2. I'd like to have an emergency c-section without anesthesia due to a uterine rupture at my
old incison site. (yes, unfortunately, we have done c/s sans anesthesia, luckily not often)
3. If I dont get a emergency c/s and can VBAC, I'd like an episiotomy with a 4th degree
extension, please.
3. I also would like to be tethered to the bed for the duration of labor with internal monitoring.
4. I desire lots and lots of cervical checks
5. I also would like my baby taken from me straight away for at least an hour so it interrupts
with breastfeeding and bonding.
That's all I've got so far, but I think it hits the highlights. Maybe with this plan, I could have a nice, smooth vag delivery without complications.
3 comments:
You're so funny! Maybe the birth goddess with look in your favor, and grant you the opposite of everything you so desire.

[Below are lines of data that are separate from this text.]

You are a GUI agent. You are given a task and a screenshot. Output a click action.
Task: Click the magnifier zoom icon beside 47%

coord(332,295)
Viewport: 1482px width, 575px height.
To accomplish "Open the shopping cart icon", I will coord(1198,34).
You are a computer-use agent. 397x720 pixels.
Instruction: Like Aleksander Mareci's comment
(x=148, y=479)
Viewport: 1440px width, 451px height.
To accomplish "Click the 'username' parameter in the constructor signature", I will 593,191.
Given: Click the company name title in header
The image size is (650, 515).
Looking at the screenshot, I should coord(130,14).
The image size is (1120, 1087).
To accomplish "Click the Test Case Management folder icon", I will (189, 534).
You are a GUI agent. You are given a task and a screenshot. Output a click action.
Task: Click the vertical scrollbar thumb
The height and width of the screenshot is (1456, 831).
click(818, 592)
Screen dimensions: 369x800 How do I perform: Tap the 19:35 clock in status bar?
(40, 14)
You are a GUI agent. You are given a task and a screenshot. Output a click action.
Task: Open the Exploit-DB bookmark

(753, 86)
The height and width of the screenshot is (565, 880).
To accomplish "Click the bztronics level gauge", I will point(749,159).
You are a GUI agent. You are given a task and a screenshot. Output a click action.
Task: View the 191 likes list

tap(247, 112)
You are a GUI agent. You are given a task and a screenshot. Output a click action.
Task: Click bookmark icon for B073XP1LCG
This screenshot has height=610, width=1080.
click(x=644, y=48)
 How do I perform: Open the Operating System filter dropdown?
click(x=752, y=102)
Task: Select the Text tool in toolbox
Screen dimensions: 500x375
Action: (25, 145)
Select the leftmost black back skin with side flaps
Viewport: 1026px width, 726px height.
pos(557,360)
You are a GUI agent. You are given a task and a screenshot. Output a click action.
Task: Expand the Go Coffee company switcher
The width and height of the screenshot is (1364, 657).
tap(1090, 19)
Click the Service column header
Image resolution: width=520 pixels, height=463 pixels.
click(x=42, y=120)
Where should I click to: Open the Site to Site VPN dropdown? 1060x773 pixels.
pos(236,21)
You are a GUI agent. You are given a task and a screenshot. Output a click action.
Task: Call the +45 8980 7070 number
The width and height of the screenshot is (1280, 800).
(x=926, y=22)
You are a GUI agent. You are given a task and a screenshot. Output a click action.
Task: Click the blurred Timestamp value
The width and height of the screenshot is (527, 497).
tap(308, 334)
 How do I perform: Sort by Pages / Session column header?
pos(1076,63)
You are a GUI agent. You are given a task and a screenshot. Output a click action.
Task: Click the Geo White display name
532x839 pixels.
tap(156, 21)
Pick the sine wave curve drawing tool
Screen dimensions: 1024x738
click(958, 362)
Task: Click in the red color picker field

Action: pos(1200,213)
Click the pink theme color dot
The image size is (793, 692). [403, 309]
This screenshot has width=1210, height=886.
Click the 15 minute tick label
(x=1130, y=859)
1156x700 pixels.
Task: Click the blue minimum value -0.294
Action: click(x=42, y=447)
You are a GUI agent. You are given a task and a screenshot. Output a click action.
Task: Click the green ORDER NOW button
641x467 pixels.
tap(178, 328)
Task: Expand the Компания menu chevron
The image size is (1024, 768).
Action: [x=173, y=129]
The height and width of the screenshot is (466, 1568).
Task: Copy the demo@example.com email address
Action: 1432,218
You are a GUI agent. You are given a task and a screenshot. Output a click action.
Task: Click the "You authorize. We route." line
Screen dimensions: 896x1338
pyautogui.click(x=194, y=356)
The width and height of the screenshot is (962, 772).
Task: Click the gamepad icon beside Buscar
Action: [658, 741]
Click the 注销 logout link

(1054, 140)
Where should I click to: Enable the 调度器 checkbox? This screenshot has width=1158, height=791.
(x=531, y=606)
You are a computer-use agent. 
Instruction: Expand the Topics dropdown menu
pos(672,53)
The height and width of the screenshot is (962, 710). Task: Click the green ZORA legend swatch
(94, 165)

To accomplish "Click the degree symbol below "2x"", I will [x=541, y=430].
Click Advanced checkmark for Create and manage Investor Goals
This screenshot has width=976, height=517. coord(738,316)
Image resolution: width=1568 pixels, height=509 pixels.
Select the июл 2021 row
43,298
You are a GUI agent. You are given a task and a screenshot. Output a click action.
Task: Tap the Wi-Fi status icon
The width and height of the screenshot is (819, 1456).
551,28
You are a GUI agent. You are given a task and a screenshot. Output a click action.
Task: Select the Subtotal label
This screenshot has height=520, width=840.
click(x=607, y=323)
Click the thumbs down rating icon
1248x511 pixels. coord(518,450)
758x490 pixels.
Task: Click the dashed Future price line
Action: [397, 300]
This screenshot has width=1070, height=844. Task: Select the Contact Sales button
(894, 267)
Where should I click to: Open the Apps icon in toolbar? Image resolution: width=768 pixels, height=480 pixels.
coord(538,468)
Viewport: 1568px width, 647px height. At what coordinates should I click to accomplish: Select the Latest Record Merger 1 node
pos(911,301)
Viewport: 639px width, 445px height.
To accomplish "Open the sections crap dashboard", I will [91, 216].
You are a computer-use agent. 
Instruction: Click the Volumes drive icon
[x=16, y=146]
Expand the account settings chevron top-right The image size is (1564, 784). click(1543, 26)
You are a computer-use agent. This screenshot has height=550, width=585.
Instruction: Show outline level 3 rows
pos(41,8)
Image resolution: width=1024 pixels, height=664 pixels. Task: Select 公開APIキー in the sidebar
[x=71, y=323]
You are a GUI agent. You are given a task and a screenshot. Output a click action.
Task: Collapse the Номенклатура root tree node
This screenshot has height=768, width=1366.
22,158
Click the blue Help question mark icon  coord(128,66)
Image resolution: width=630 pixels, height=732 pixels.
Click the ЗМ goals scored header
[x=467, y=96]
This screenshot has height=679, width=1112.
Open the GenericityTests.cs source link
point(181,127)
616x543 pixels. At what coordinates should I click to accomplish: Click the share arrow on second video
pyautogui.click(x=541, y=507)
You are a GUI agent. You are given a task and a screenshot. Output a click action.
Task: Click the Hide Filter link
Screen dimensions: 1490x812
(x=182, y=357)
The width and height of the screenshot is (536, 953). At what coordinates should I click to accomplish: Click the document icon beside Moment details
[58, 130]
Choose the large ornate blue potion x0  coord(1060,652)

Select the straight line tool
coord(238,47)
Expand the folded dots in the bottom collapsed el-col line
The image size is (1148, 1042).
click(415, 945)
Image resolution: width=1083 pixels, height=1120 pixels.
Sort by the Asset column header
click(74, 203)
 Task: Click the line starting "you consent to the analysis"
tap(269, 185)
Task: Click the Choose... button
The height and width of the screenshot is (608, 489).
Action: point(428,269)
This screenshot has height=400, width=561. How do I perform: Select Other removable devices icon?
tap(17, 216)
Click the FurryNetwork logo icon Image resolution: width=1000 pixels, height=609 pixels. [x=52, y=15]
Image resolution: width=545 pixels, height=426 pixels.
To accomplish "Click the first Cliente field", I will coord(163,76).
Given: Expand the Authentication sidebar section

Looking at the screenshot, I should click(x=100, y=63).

My birth preferences were simply stated: intermittent auscultation after initial reactive NST, ambulation, no IV unless medically indicated, hydrotherapy and position changes, avoid pitocin before and after delivery, don't offer pain medication, non-separation of mother and baby, exclusive breastfeeding. *NOTE* Knowing what I know about L&D and how it can change very quickly, I am very flexible in these preferences.
Needless to say, everything went well, and my preferences were respected and were achieved. I also had midwives, and had them review my birth preferences beforehand. I also managed to arrive in L&D at 6cms :-)
I love the anti-birth plan! :)
Oh, and could you please give me too much fluid by opening the drip on the IV, I love shaking and having heart palpatations and just generally feeling anxious. Oh, and if you do decide to let me labor don't look while my meconium baby bounces on the bed. It's more fun that way...but for some reason I will go ahead and claim a doc's name for delivery on the birth certificate though I delivered the baby myself (sort of) on the hospital bed. Could you just give me that after birth pit, but still take my uterus? Tie both tubes before you do that! Please!